Newspapers also seem to be on life-support. Our local journals, The Detroit Free Press and The Detroit News, are now only weak memories of what they used to be. The physical size of the paper has shrunk and so has the page count. Even worse, the content of the paper only encourages its demise. As it decays, all of us reach for content via Internet sites.


Somehow, the experience is not the same. It’s hard to take a computer to the beach or make it a companion in the bathroom. It’s more formal and requires more effort. I also find it narrows your ability to discover items outside of your usual scope. Why don’t newspaper sites read like a newspaper instead of an endless list of stored articles?

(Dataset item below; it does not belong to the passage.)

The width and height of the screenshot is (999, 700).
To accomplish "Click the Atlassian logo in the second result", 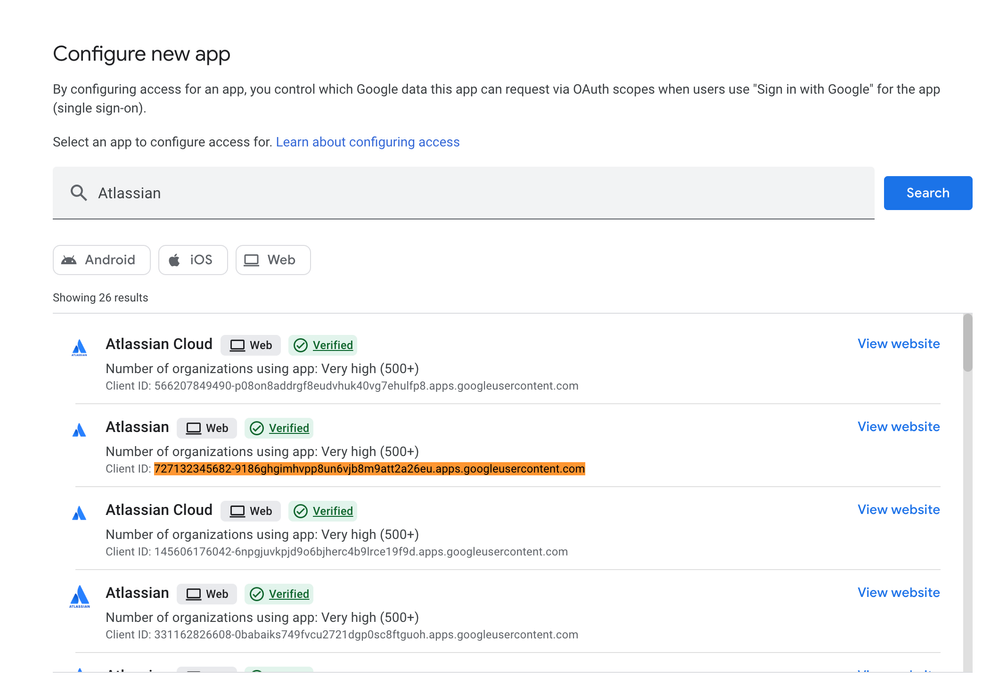I will [79, 429].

See the light? Not for long! Incandescent light bulbs will be phased out in the year 2012. Start hoarding 100 watters now! Soon, you won’t be able to buy them! By 2014, the 75, 60 and 40 watt varieties will disappear, as well. Will we be left in the dark? Not really, but the color temperature is bound to be different. Someone has to develop an efficient new-wave lamp that is warm and cozy like today’s light bulbs. I can’t imagine a world lit in harsh red-deficient light.


Change is inevitable, but what I will miss most about the old world is immediacy and local content. My daughters are interested in The Beatles. They were fascinated to hear how, when The Beatles first arrived in America, all of New York City was listening to WABC deejays interviewing The Beatles live from their hotel room. Everyone had a transistor radio tuned to WABC and everyone was listening live, all at once, to the same thing. To the new world of iPodders, ‘live’ is an amazing concept.


Major news purveyors, like The New York Times or ABC News, may survive the Internet revolution. For example, the ABC News daily podcast is the center of my daily viewing. But what happens to local news? At home, I live in a suburb of New York City. Only fifty miles from a huge city, no local radio station truly covers my local news. A couple of townie papers are still printed but they are suffering from the poor economy and dwindling readership. Will anyone ever try to recapture local news services? Will it ever again become economically viable?


Welcome to the new world. In time, many people will acclimate to it or, if you are young enough, know nothing else. I may be nostalgic and set in my ways, but I will miss the good old days. Maybe we will need to revert back to basics like talking to neighbors. Will all local news be transmitted in Tweets? Time will tell!